The merger is expected to close on August 4, 2023, subject to customary closing conditions. Under the terms of the merger agreement, Maury will acquire all the outstanding shares of the Company for cash consideration of $2.13 per share, and WTT’s shares will no longer be listed on any public exchange. Payment of the merger consideration will be made as promptly as practical following receipt of written confirmation of administrative approval by the State of New Jersey, which is expected in approximately seven business days.
WTT will file the final vote results for the special meeting, as certified by the independent Inspector of Election, on a Form 8-K with the U.S. Securities and Exchange Commission.

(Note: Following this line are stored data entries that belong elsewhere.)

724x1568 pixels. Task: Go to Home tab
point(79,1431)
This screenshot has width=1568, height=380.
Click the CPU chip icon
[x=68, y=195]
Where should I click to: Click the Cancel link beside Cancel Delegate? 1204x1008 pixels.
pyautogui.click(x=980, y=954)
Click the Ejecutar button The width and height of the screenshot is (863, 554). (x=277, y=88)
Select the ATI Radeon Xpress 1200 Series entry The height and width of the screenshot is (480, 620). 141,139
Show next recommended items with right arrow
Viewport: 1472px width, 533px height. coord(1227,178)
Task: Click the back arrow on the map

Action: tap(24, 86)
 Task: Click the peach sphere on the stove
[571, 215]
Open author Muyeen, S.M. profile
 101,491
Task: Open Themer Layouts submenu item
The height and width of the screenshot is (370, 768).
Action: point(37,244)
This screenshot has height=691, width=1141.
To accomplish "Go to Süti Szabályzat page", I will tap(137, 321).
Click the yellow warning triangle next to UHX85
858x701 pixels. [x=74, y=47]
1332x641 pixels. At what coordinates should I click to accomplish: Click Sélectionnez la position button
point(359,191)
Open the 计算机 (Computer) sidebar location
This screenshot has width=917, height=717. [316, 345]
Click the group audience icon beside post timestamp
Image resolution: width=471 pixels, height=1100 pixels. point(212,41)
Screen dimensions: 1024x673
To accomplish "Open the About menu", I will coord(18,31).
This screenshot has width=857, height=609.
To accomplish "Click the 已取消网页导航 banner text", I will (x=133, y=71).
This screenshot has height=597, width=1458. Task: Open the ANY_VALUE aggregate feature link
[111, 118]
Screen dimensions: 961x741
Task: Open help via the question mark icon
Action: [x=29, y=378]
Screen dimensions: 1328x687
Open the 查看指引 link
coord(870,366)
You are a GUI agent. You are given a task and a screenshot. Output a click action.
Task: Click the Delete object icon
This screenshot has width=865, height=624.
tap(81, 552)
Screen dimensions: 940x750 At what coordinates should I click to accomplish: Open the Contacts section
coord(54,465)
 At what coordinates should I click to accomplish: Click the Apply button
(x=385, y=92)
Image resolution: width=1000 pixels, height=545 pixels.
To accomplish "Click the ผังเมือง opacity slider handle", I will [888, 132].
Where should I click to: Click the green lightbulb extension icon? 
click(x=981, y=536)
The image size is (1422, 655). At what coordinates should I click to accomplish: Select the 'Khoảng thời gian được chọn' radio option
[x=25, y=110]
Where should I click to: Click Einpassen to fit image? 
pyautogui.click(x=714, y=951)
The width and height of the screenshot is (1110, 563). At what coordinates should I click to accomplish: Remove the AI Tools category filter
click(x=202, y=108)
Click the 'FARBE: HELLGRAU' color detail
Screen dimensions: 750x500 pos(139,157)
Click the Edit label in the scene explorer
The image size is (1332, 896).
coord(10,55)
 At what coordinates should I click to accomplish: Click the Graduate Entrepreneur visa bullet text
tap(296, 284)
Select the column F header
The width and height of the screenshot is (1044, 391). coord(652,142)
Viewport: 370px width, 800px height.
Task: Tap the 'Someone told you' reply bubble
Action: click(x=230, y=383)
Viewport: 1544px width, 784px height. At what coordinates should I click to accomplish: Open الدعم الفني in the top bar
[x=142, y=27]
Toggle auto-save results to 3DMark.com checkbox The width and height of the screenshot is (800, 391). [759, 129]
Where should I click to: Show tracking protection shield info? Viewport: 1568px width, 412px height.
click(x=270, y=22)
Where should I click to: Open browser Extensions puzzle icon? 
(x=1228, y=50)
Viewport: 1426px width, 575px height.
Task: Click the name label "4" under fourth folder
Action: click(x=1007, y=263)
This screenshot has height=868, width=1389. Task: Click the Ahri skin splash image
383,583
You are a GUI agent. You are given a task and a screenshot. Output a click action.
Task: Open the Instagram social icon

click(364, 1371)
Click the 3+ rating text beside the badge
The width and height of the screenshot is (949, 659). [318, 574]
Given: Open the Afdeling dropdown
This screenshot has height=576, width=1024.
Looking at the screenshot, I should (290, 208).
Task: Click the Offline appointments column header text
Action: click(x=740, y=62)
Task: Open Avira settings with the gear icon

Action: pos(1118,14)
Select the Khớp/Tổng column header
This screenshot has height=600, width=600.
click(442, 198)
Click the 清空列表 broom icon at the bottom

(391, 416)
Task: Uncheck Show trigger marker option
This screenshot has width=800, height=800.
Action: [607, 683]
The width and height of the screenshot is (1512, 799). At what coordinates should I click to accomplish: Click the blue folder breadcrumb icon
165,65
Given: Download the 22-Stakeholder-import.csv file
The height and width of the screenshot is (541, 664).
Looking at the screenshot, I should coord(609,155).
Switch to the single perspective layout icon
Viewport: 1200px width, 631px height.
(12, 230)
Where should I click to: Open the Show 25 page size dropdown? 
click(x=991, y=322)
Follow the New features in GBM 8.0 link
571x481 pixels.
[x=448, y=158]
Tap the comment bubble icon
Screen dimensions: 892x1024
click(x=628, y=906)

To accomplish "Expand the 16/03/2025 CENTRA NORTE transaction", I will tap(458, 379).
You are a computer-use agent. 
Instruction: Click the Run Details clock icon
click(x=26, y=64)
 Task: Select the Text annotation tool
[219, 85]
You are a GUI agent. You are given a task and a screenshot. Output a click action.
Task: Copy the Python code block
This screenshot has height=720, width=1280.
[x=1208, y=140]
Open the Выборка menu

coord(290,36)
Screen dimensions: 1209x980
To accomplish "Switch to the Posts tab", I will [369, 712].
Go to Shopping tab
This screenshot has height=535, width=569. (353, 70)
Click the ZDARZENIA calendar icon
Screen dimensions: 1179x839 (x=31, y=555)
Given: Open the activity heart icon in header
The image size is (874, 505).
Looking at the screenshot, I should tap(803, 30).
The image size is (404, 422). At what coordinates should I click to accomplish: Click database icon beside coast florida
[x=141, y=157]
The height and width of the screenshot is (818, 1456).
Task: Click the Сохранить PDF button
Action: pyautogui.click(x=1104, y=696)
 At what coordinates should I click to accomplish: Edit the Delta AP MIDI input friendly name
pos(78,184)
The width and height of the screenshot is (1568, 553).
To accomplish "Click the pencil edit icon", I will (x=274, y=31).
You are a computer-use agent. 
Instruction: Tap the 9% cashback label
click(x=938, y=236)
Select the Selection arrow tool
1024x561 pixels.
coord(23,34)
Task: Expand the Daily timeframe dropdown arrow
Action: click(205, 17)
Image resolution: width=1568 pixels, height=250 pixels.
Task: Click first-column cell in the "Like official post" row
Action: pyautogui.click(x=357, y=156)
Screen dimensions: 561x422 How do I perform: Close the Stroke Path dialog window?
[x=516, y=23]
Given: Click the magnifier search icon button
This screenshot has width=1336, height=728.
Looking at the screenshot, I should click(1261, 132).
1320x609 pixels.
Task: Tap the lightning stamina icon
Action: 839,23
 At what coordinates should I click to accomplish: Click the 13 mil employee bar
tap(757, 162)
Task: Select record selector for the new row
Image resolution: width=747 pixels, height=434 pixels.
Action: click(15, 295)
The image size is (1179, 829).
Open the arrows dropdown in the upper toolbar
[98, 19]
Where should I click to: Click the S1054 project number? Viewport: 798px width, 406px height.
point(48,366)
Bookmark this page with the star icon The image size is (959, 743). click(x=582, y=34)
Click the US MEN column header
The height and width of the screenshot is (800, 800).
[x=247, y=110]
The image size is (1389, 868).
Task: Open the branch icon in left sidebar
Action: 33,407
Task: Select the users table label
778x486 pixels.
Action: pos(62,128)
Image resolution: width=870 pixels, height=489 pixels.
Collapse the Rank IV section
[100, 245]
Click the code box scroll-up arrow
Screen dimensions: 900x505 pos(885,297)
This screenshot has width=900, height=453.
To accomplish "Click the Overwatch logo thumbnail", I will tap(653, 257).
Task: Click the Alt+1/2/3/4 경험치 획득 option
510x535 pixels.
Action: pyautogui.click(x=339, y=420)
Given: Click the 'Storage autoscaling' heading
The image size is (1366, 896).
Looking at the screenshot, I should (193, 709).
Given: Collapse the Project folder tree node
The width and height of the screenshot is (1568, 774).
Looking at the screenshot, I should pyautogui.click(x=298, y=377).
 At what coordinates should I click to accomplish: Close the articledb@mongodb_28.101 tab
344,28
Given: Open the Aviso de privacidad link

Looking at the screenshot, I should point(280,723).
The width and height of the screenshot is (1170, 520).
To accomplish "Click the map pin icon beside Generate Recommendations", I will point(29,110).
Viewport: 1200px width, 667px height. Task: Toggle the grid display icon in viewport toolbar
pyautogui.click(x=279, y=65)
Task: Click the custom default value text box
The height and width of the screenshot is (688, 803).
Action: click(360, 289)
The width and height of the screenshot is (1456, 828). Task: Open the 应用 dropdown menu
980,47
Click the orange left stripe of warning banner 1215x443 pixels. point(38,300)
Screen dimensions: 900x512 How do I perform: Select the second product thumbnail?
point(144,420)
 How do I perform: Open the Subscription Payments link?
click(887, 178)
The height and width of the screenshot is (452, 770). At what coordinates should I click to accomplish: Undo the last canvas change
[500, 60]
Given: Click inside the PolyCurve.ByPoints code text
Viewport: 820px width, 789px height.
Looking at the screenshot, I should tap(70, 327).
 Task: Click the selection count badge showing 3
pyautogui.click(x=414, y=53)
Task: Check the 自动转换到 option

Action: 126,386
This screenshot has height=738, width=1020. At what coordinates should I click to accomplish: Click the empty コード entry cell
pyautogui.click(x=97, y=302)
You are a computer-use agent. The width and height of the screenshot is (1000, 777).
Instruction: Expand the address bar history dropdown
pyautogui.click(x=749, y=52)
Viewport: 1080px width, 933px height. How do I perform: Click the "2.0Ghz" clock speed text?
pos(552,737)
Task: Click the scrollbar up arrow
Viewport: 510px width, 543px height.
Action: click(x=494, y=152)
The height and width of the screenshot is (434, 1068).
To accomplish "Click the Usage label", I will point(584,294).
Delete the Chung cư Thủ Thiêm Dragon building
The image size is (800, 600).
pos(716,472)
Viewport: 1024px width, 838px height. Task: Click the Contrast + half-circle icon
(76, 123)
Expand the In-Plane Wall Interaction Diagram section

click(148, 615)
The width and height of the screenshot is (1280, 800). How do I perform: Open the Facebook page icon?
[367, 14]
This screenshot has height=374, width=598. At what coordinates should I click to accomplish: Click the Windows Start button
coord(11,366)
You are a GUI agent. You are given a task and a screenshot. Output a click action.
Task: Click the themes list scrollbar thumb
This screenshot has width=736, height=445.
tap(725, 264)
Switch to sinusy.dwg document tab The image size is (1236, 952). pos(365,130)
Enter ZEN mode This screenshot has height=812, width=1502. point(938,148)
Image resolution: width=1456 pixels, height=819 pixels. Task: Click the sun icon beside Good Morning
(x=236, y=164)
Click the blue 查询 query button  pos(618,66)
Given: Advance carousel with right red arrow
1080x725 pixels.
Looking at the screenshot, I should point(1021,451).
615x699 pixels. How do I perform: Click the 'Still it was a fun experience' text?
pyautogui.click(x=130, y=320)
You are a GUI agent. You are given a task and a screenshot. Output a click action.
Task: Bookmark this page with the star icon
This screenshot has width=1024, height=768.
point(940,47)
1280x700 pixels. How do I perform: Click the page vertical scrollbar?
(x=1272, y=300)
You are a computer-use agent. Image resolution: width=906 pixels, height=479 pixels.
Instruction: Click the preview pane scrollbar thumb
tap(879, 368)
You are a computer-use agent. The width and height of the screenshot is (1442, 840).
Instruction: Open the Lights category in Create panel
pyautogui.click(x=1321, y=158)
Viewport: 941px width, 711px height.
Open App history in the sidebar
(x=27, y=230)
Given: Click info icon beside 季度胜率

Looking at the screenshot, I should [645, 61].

This press release contains “forward-looking statements” within the meaning of Section 27A of the Securities Act of 1933, as amended, and Section 21E of the Securities Exchange Act of 1934, as amended. In some cases, such forward-looking statements may be identified by terms such as believe, expect, seek, may, will, intend, anticipate or similar words. Forward-looking statements include, without limitation, (1) risks related to the consummation of the transaction; (2) the effects that the announcement or pendency of the merger may have on WTT and its business, including the risks that as a result (a) WTT’s business or operating results may suffer, (b) WTT’s current plans and operations may be disrupted, (c) WTT’s ability to retain or recruit key employees may be adversely affected, or (d) WTT’s business relationships (including, customers and suppliers) may be adversely affected; (3) the effect of limitations that the merger agreement places on WTT’s ability to operate its business, return capital to stockholders or engage in alternative transactions; (5) the nature, cost and outcome of pending and future litigation and other legal proceedings, including any such proceedings related to the merger and instituted against WTT and others; (6) the risk that the transaction and related transactions may involve unexpected costs, liabilities or delays; (7) other economic, business, competitive, legal, regulatory, and/or tax factors; and (8) other factors described under the heading “Risk Factors” in Part I, Item 1A of WTT’s Annual Report on Form 10-K for the fiscal year ended December 31, 2022, as updated or supplemented by subsequent reports that WTT has filed or files with the SEC. Investors are cautioned that such forward-looking statements are not guarantees of future performance. These forward-looking statements speak only as of the date of this release and the Company does not undertake any obligation to update or revise any forward-looking information to reflect changes in assumptions, the occurrence of unanticipated events, or otherwise, as except as required by law.